In star chamber examinations, witnesses risk jail if they refuse to answer questions. (File Getty)
Two bikies suspected of murder want Queensland's CMC to hand over documents they think will help them avoid being hauled before a coercive hearing.
Two bikies suspected of involvement in a road-rage murder on the Gold Coast have asked Queensland's crime watchdog to hand over documents they believe will help them avoid being hauled before a star chamber.
The two NSW-based motorcycle gang members were issued late last year with notices to appear before a Crime and Misconduct Commission (CMC) coercive hearing in Brisbane.
The star chamber examinations, where witnesses risk jail if they refuse to answer questions, are often held in major crime cases where suspects refuse to cooperate with police.
The CMC wants to question the two men, who cannot be named, over their alleged involvement in the shooting death of Omega Rushton, 32.
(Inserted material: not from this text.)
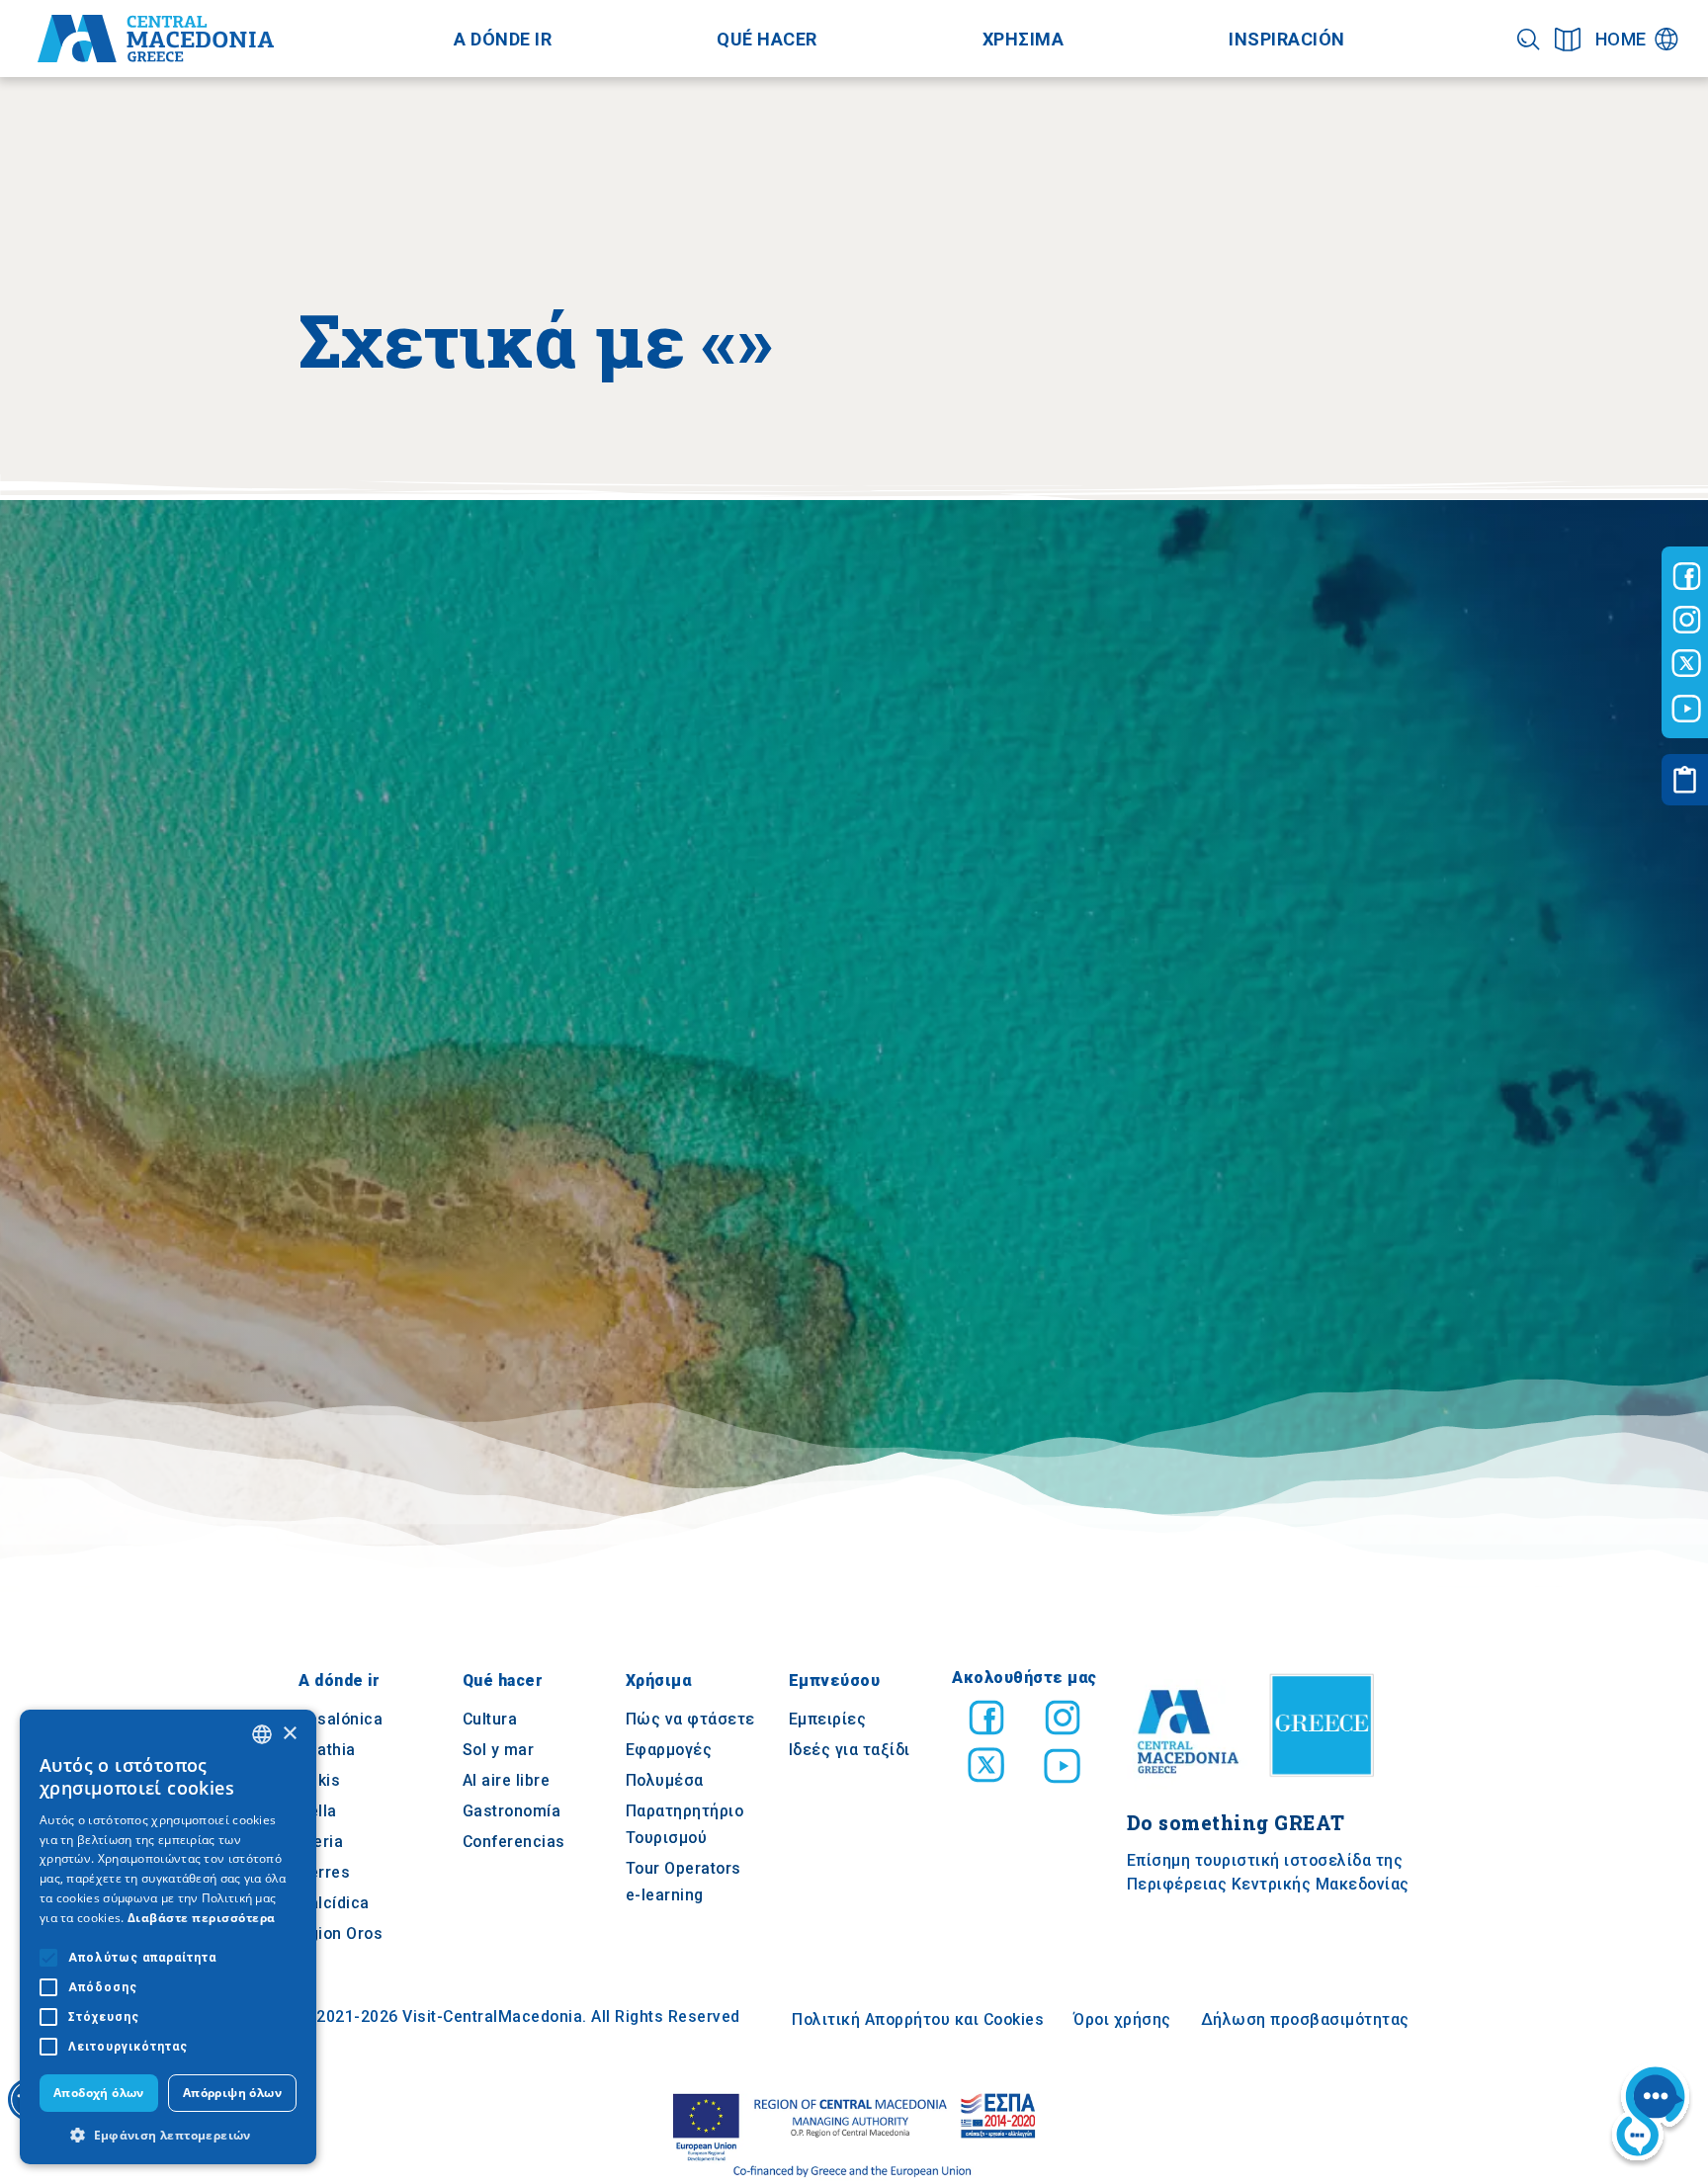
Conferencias (514, 1841)
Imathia (327, 1749)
The father-of-two was gunned down on the side of the Gold Coast Highway at Burleigh Heads on Australia Day, 2009.
He died from a wound to the stomach.
However, the two bikies are fighting to avoid appearing before the CMC, saying the hearing would strip them of their legal rights, including protection against self-incrimination.
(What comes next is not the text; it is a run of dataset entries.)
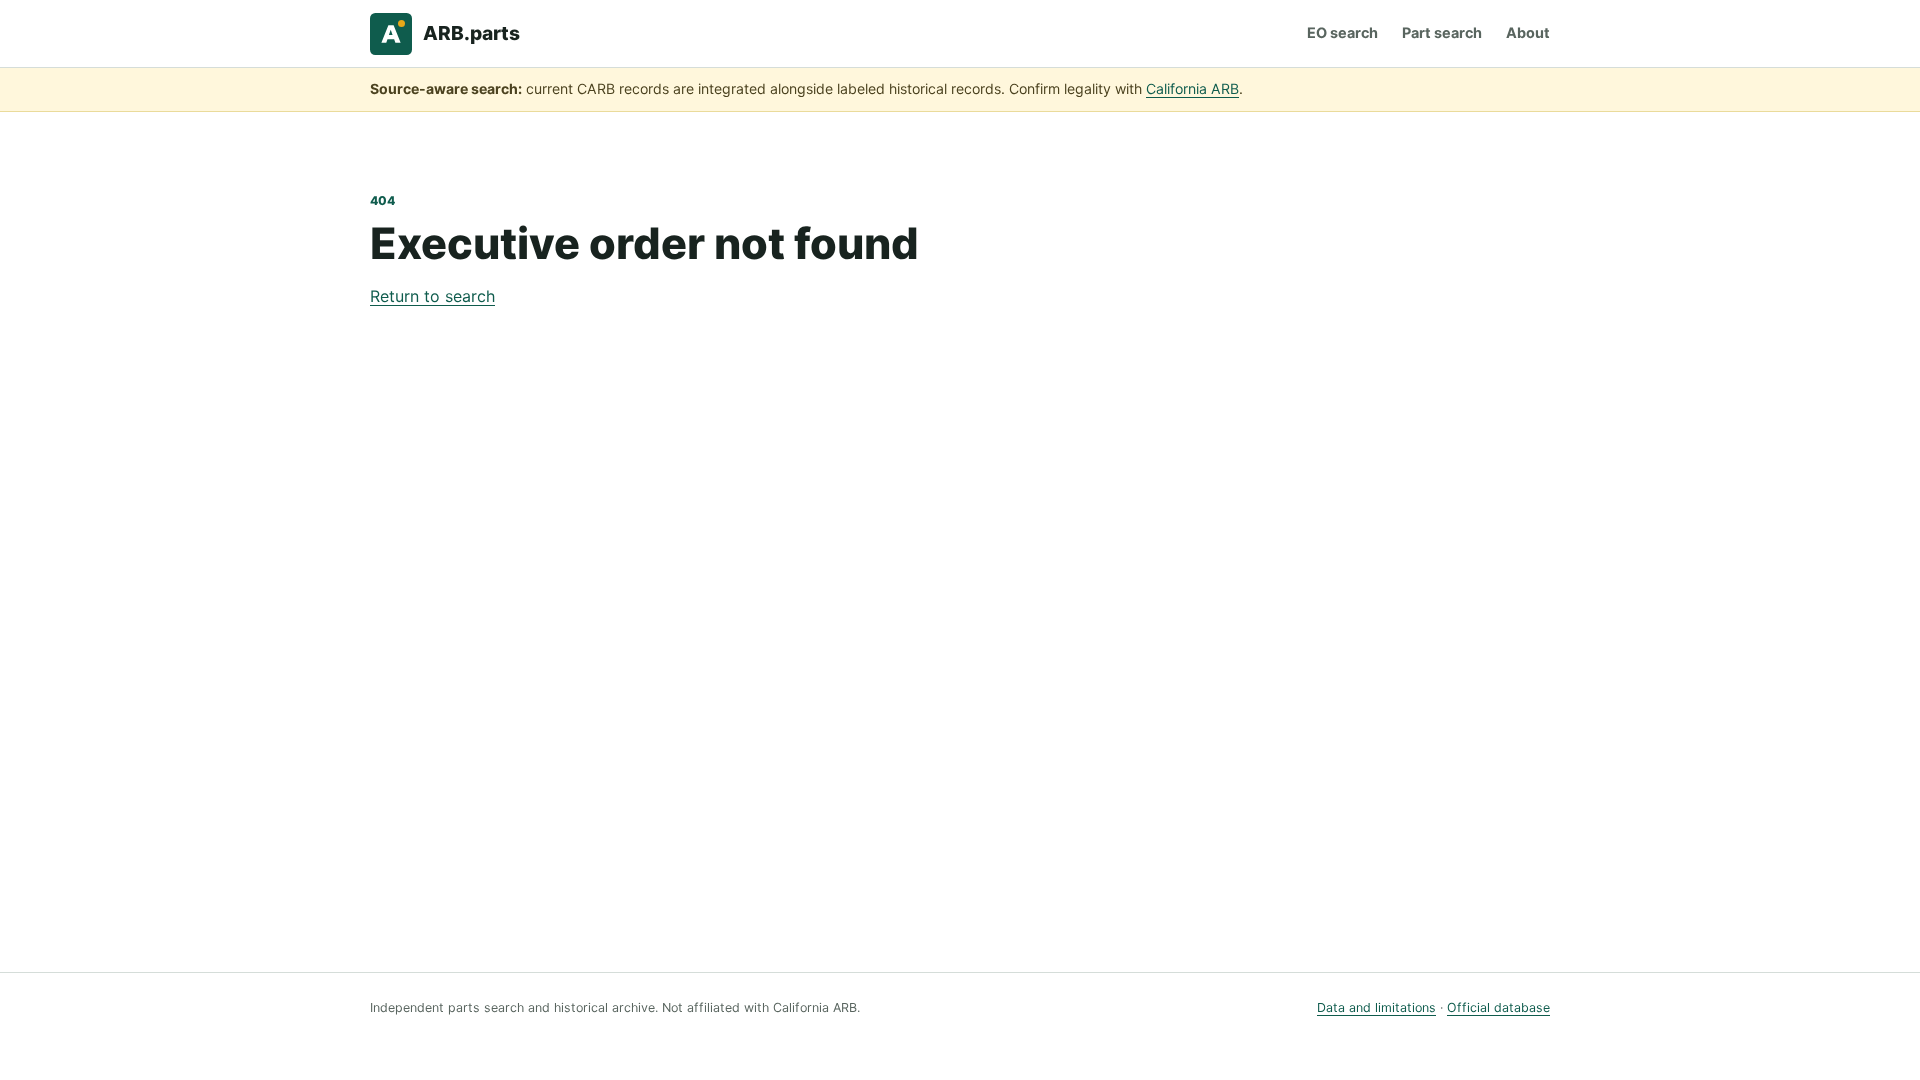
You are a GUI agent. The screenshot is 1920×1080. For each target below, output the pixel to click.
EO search (1342, 32)
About (1528, 32)
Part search (1442, 32)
"The desire to get to the truth of the matter has got to be weighed against the interests of (the men) in ensuring that they are fairly treated as suspects and fairly treated as citizens," their lawyer Andrew Boe said.
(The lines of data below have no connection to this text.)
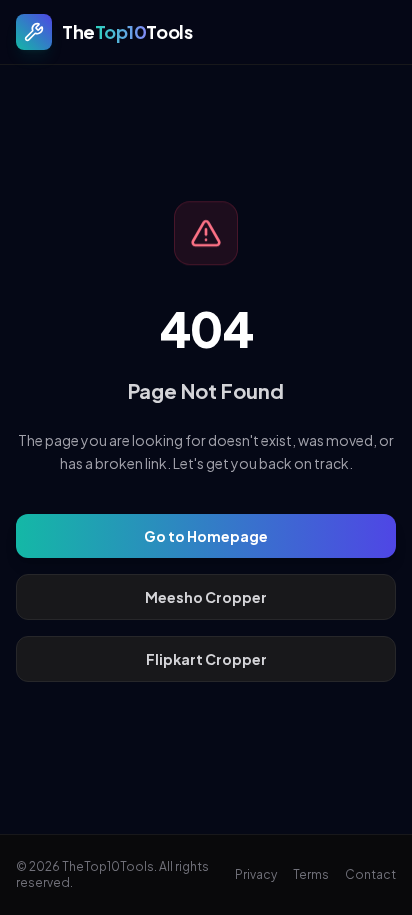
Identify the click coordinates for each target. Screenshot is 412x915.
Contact (370, 874)
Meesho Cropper (206, 597)
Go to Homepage (206, 536)
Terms (311, 874)
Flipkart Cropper (206, 659)
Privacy (256, 874)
Mr Boe appeared before the Queensland Supreme Court on Tuesday to ask the CMC to hand over documents outlining exactly why they wanted to question the men.
He told the court the documents would aid the men in formulating their argument about the legality of their notices to appear.
However, the CMC has refused, claiming the documents reveal information about the case which could identify and put at risk a number of informants.
Justice Margaret Wilson has reserved her decision.